To ensure that this occurs, the scientific council follows four main selection criteria: the scientific quality of the project, the innovative aspects, expected results and expected impact considering the research profile of the Lyon region.

In addition, each visiting researcher has a local mentor who makes them get acquainted to the scientific landscape of Lyon and join their project with the ongoing research in the city.

Green Room
The conference conducted by the Collegium de Lyon’s president is part of the series of events organized by the IEA to promote a reflection on the role of institutes of advanced studies and to stimulate exchange between such institutions.
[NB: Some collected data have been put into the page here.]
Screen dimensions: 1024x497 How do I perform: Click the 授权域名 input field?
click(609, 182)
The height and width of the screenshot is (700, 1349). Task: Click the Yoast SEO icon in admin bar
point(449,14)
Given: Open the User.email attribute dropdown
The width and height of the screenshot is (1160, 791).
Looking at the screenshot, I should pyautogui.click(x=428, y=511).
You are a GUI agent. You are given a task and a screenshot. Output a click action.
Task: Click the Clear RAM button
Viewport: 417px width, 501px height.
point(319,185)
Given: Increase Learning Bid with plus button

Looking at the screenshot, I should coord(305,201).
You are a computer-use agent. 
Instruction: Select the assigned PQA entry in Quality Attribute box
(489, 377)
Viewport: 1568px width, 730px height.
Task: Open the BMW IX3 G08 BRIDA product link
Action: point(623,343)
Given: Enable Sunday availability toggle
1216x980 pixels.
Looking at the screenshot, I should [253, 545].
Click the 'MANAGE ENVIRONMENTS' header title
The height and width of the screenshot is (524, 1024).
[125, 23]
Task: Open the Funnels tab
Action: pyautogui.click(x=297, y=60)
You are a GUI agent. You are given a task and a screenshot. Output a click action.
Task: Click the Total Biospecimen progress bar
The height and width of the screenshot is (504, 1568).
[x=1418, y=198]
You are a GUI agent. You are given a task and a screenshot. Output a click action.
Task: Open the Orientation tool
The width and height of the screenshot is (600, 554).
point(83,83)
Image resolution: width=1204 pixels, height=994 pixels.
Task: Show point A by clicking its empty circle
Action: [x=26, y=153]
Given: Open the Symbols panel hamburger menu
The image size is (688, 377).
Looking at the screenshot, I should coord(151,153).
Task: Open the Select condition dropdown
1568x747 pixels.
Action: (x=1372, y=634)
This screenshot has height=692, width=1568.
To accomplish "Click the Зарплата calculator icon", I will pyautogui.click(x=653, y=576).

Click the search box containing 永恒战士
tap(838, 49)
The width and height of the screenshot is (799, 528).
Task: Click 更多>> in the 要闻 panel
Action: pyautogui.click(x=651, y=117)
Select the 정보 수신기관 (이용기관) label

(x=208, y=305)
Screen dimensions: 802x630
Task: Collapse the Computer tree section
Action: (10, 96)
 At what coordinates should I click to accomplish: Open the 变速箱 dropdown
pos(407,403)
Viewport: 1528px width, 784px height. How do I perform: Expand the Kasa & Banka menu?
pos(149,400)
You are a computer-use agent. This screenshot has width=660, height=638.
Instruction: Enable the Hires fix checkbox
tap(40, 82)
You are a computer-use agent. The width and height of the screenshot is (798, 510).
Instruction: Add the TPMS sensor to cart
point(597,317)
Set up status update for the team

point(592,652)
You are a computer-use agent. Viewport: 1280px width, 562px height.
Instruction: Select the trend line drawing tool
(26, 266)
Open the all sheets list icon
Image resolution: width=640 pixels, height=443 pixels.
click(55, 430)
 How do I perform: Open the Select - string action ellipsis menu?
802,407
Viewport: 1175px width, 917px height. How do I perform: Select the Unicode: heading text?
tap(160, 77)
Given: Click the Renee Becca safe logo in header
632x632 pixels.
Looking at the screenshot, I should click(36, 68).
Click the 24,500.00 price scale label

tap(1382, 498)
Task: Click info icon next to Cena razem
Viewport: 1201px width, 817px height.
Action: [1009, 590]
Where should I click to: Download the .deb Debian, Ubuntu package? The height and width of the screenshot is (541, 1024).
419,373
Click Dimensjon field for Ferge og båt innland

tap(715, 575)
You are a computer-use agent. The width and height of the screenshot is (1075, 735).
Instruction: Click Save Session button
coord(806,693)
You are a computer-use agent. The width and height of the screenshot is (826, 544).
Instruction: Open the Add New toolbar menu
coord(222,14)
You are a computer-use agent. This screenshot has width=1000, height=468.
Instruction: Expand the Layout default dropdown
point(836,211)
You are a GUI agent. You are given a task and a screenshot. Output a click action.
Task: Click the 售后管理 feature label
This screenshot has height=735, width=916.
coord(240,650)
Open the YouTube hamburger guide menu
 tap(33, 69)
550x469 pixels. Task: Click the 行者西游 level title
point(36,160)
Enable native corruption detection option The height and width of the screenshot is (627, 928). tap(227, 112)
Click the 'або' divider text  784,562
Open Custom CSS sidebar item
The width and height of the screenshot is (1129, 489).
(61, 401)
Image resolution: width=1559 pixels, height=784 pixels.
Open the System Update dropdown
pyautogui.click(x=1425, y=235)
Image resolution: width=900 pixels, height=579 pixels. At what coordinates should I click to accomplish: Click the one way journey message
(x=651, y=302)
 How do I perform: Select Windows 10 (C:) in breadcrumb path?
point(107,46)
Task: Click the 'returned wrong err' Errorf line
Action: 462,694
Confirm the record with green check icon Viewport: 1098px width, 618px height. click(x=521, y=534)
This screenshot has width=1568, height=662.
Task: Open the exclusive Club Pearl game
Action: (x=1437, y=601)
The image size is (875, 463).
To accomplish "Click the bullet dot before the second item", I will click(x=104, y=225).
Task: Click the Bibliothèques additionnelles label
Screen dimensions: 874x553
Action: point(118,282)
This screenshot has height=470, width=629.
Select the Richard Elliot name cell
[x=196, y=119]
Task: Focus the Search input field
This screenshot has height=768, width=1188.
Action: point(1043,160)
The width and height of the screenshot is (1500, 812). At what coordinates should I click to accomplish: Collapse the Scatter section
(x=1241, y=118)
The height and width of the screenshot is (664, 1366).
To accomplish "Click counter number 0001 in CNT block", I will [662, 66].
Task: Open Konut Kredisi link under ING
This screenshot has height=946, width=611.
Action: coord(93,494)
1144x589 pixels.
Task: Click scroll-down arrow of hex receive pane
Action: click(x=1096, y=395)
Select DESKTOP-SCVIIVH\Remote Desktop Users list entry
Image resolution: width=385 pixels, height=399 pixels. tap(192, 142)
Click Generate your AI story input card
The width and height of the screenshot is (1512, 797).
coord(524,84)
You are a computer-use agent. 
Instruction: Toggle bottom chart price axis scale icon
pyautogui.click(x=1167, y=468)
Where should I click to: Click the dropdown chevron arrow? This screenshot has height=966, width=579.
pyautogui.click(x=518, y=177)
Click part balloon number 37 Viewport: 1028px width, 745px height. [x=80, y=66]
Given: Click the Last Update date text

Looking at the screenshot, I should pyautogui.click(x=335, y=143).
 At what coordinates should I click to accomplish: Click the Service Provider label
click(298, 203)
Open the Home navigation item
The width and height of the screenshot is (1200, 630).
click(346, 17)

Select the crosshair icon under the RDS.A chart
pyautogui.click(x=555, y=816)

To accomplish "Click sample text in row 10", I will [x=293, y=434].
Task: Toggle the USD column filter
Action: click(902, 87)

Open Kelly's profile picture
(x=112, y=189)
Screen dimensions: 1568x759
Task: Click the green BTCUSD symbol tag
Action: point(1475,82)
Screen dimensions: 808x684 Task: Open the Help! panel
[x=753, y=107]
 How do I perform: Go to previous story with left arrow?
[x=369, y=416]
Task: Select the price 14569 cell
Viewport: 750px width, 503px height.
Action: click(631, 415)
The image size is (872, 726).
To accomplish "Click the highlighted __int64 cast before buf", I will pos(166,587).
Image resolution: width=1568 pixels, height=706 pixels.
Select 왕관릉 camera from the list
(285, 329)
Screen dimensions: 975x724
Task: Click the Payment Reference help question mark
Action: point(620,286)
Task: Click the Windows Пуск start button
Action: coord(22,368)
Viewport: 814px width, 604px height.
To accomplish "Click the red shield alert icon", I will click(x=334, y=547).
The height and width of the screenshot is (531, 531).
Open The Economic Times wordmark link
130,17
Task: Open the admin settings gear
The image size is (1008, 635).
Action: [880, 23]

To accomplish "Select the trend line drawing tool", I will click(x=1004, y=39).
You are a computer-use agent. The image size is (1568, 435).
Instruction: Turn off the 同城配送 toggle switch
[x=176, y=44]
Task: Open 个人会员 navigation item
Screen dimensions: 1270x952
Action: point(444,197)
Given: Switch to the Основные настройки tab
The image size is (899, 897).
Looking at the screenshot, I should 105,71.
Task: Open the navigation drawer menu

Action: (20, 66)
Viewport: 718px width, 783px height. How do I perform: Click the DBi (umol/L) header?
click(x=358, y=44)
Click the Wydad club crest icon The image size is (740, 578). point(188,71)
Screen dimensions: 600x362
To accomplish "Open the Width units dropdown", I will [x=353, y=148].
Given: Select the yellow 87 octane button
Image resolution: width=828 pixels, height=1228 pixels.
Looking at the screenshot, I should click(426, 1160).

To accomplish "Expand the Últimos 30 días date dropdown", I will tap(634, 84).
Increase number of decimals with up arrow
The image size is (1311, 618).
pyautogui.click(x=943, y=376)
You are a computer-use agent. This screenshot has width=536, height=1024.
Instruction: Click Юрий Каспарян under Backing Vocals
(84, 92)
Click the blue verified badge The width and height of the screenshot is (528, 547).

These metacritical debates integrate the guidelines of the Intitutional Project 2012-2017 and are located in the Green Room of the institute's website.

The first event was held in 2011, when Peter Godard, Director of IAS Princeton, and Eliezer Rabinovici, Director of the Institute for Advanced Studies at the Hebrew University of Jerusalem, came to the IEA to talk about the operation of their institutes and the specificity of advanced studies.

In 2012 Aditya Mukherjee, Director of the Institute for Advanced Studies Jawaharlal Nehru, visited the IEA. At the meeting, he dealt with the origin and the academic profile of the institute as well as the university in which it is based.

The events have been intensified in 2013. Last February, Dapeng Cai and Susumu Saito, researchers at the Institute for Advanced Research of the Nagoya University, gave a presentation at the IEA on good practices for the development of high-level research adopted by their institute.

In April, Malcolm Press, Director of the Institute of Advanced Studies (IAS) of the University of Birmingham, visited the IEA to present the development process of the institute, the results of the first year of activities and expectations for the future.